Why I Hire People Who Fail – Jeff Stibel – Harvard Business Review.
I am not entirely sure where I stumbled across this article which is odd since it was just last night.
I think failure is very important for a number of reasons.
First, and perhaps most simply, if you don’t fail sometimes then you’re not taking enough chances. I come at this from a poker perspective. Yes, it sucks when you bluff and get caught at it but if you never bluff you’re going to get walked all over. You have to learn what situations are good bluff candidates and what situations are not.
In writing, I think the simplest way to think of it is writing for the market or writing what you want to write. The best literature of any genre is stuff that does something new. If you aren’t willing to try something new then why the hell are you bothering to try at all? Do you really just want to rewrite stuff that has been done before?
And no, that doesn’t mean that you should ignore the tropes of your chosen genre. You should be aware of them and use them to manipulate the expectations of your readers. Sometimes that means you’re going to meet their expectations (you do, after all, want them to be comfortable in your world) and sometimes you’re going to smack those expectations upside the head with a two by four (but not too comfortable.)
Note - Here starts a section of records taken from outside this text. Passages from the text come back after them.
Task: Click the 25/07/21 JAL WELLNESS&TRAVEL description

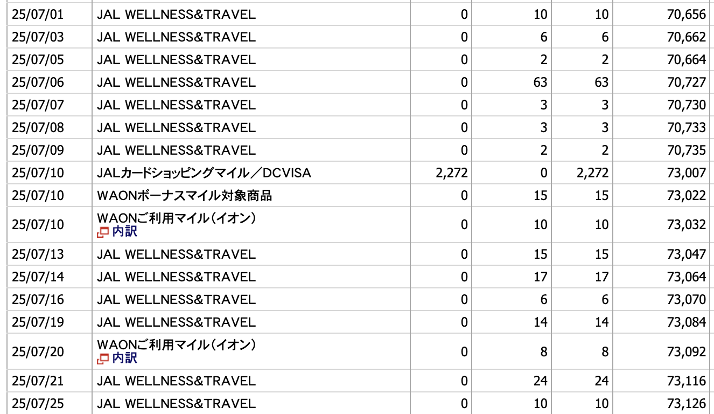Action: point(177,381)
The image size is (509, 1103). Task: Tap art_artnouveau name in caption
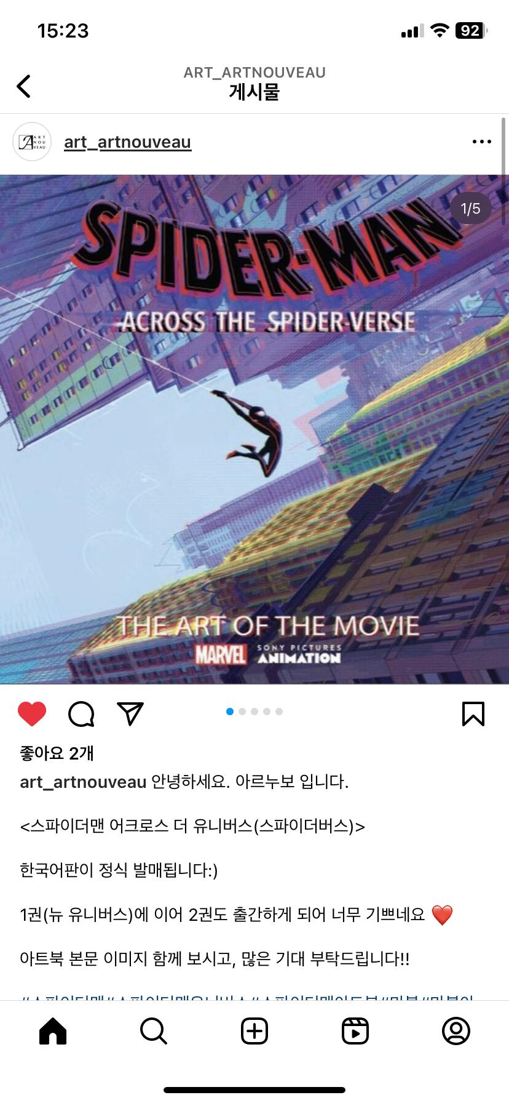(83, 782)
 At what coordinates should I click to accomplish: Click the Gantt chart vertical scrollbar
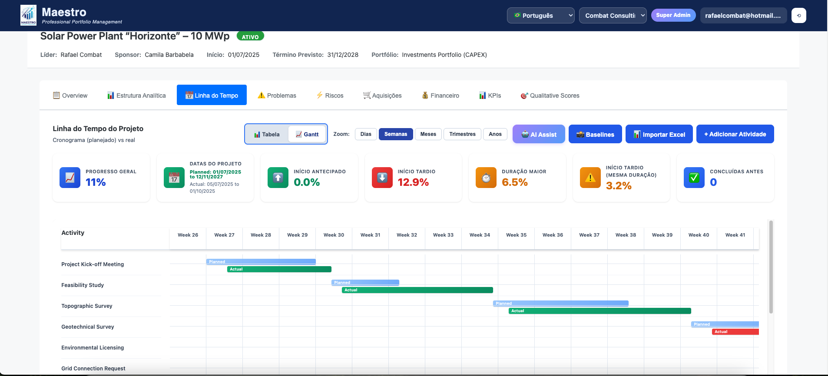pyautogui.click(x=771, y=267)
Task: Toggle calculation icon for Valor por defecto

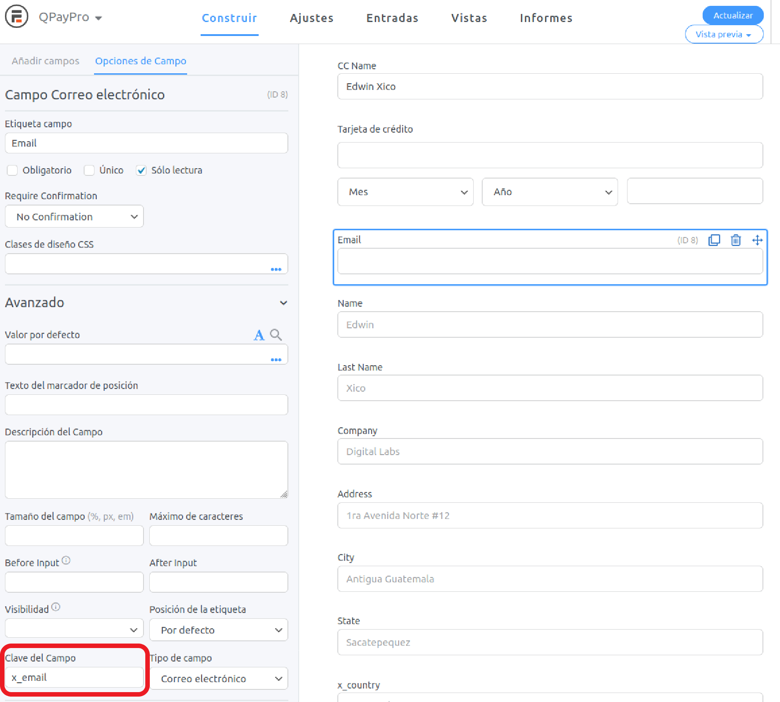Action: pos(259,335)
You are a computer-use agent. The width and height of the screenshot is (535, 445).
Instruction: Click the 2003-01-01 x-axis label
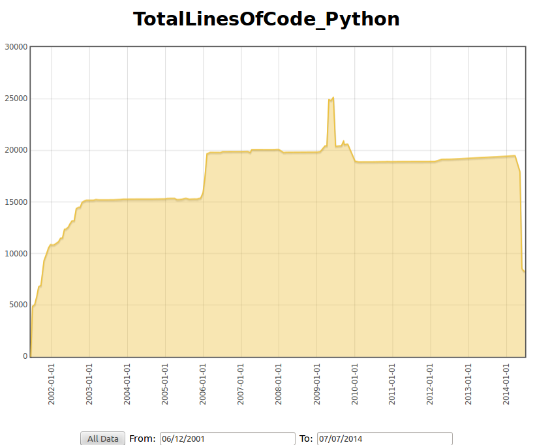click(x=89, y=385)

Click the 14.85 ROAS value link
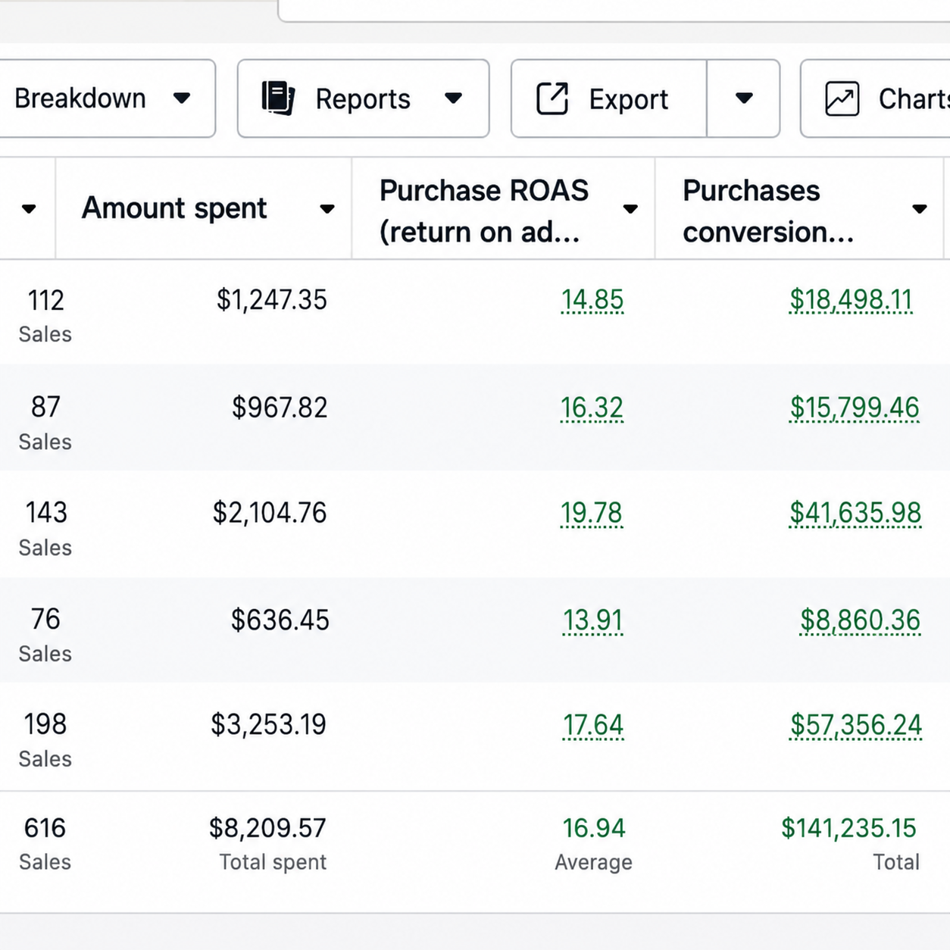(x=592, y=301)
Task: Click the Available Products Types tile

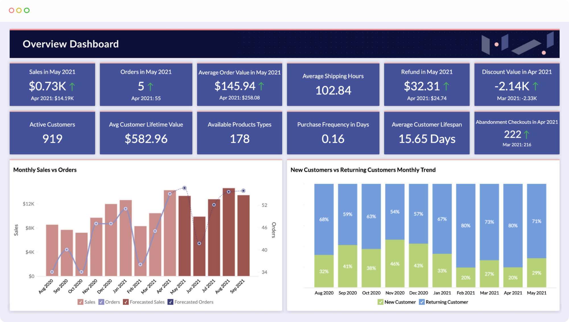Action: tap(239, 133)
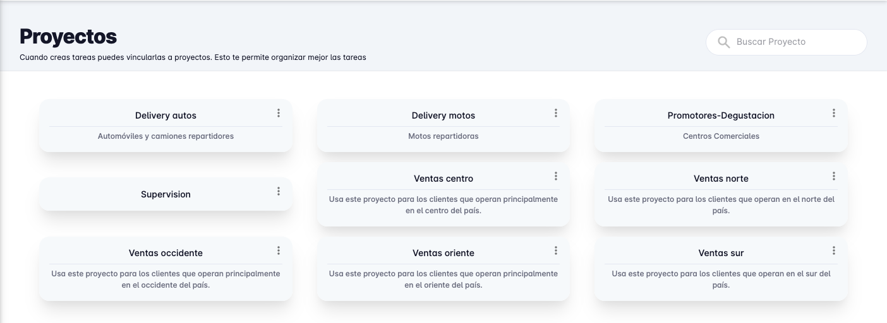Select the Ventas occidente project title
Image resolution: width=887 pixels, height=323 pixels.
pyautogui.click(x=166, y=253)
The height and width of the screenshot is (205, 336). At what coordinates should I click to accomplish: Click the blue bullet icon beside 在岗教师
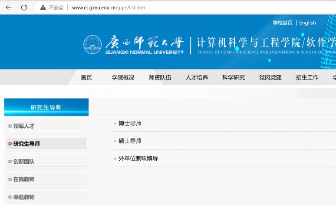coord(10,179)
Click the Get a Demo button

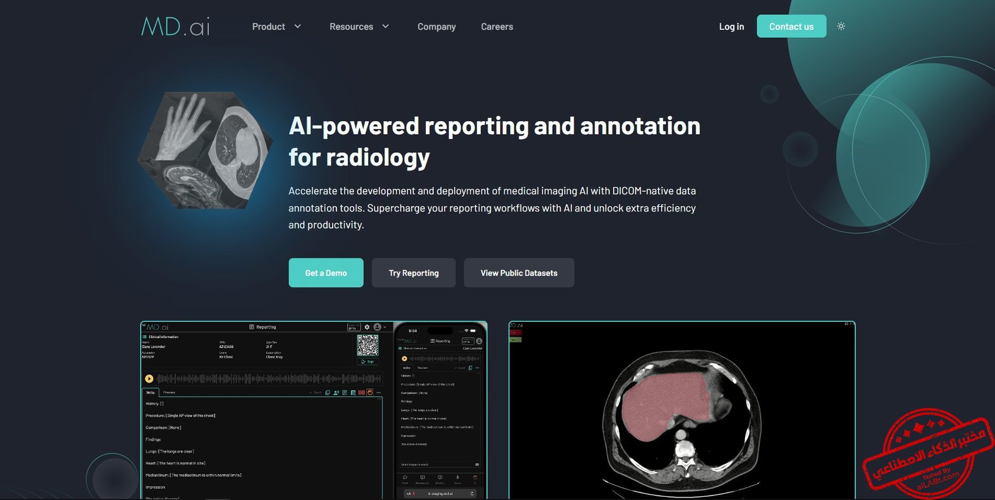(326, 273)
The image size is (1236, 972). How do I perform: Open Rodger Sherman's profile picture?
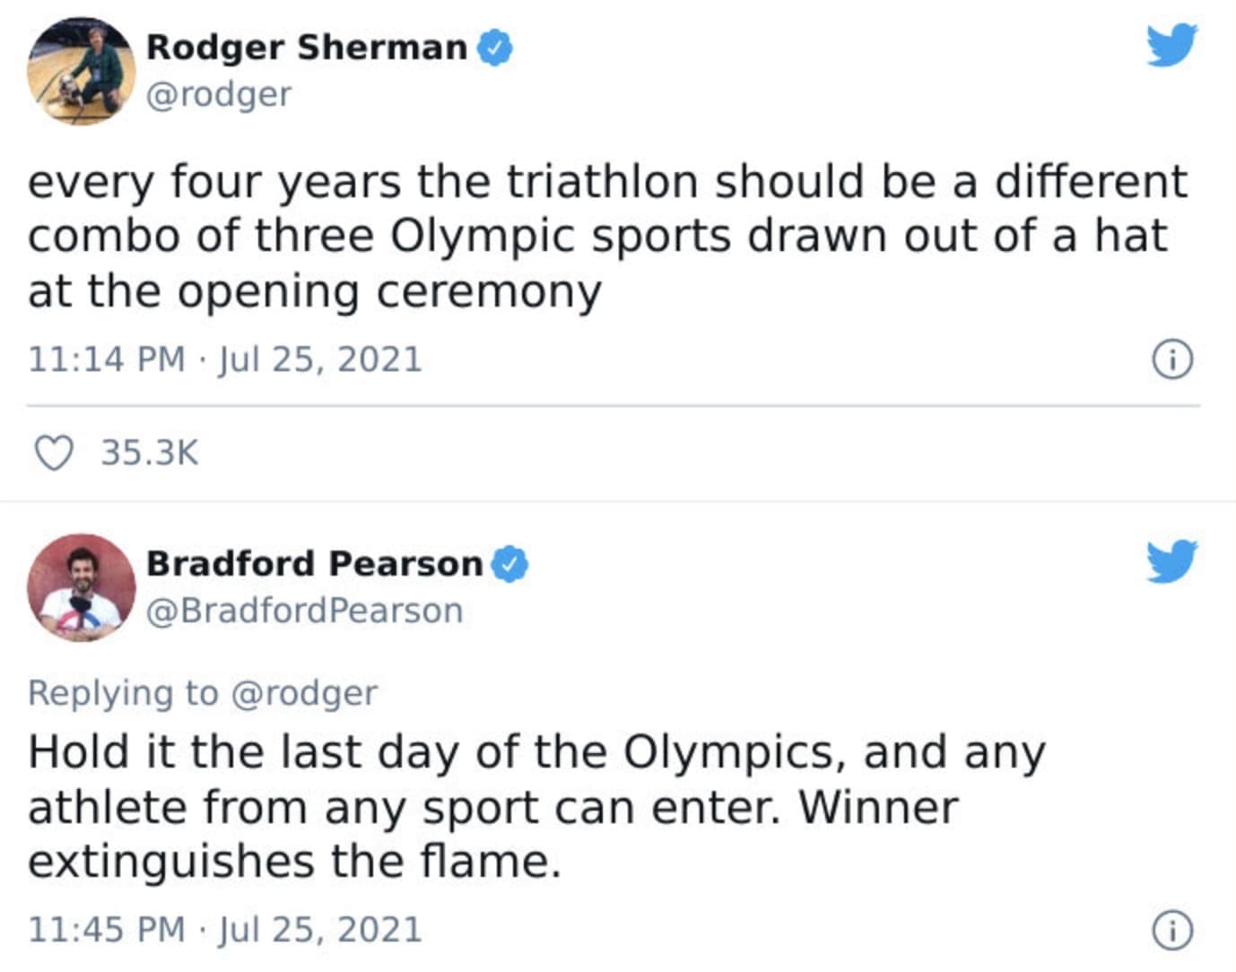[x=82, y=70]
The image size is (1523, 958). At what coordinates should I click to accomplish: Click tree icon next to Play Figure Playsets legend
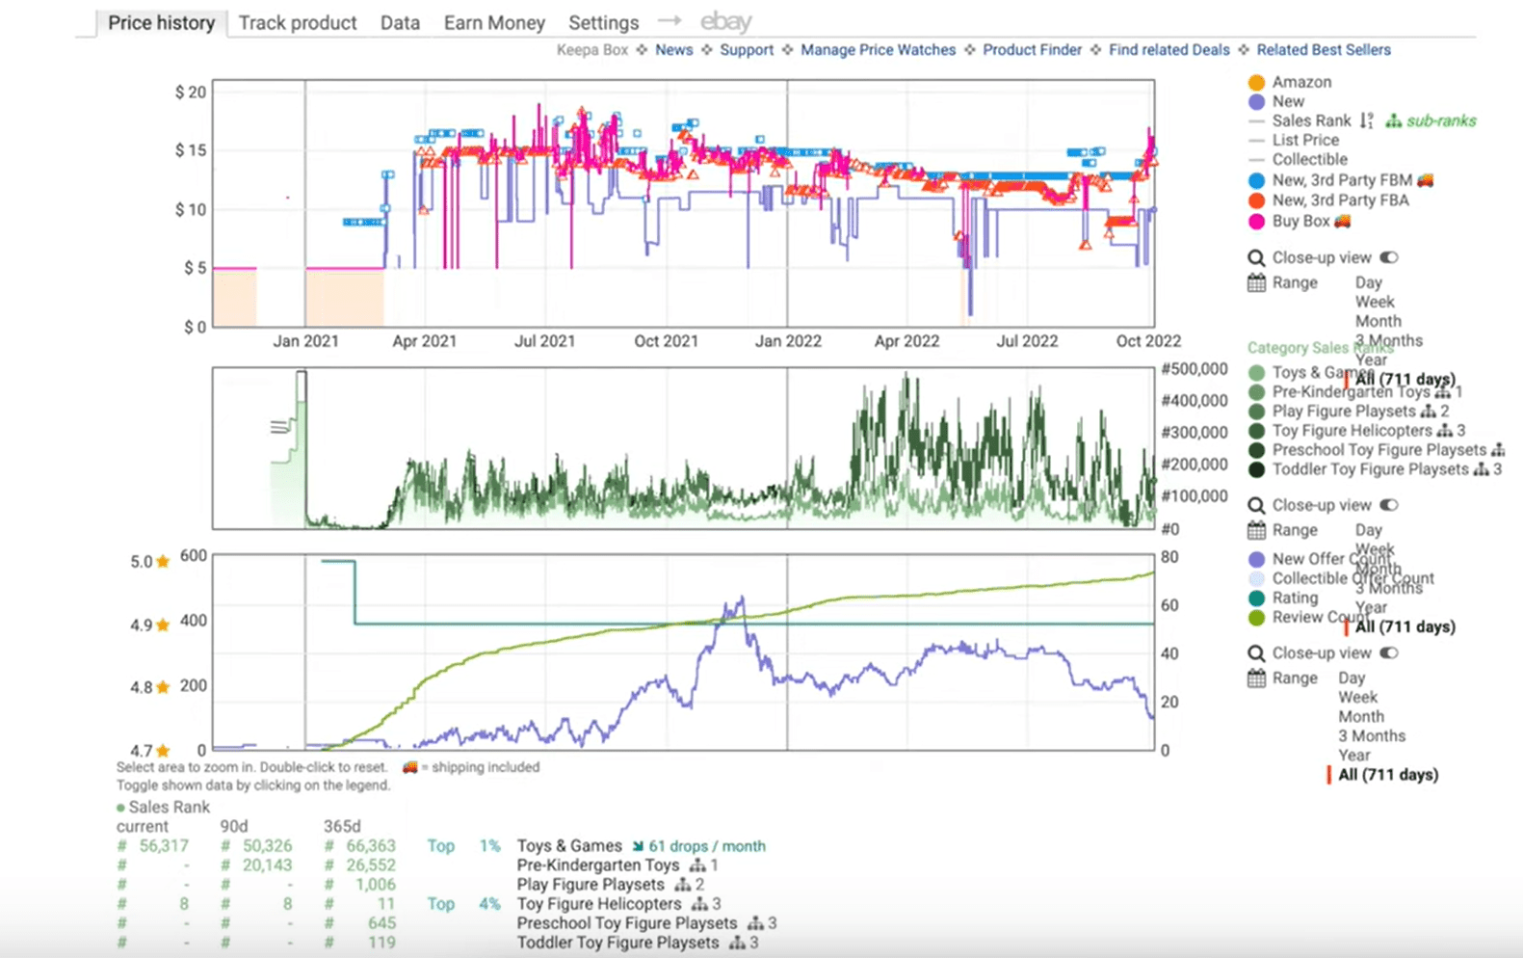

That is one of the reasons why I liked Nathan Lowell’s Ravenwood. It’s a fantasy story where the hero isn’t a young boy destined to save the world but rather an older woman whose quest is to save a town.
Secondly, I think failure is important because it’s just about the greatest learning tool we have.
I was once laid off from a job on the day I returned after my mother in law died. They called it a layoff but there were only three people laid off and they happened to be the three people who worked on a specific project. We made a huge mistake on that project. I wasn’t necessarily in charge but I was the one in a position to communicate to the business area that would ultimately be impacted that the impact would be huge. I didn’t do that effectively. I learned from it that I need to trust my instincts when I am the one most knowledgeable about the situation. I didn’t and as a result some necessary functionality was not provided. It doesn’t really matter that the functionality was applied to a ridiculously tiny percentage of the business, the fight should have been between the business area that wanted the functionality and the technical area that didn’t want to do a whole bunch of work for a tiny benefit.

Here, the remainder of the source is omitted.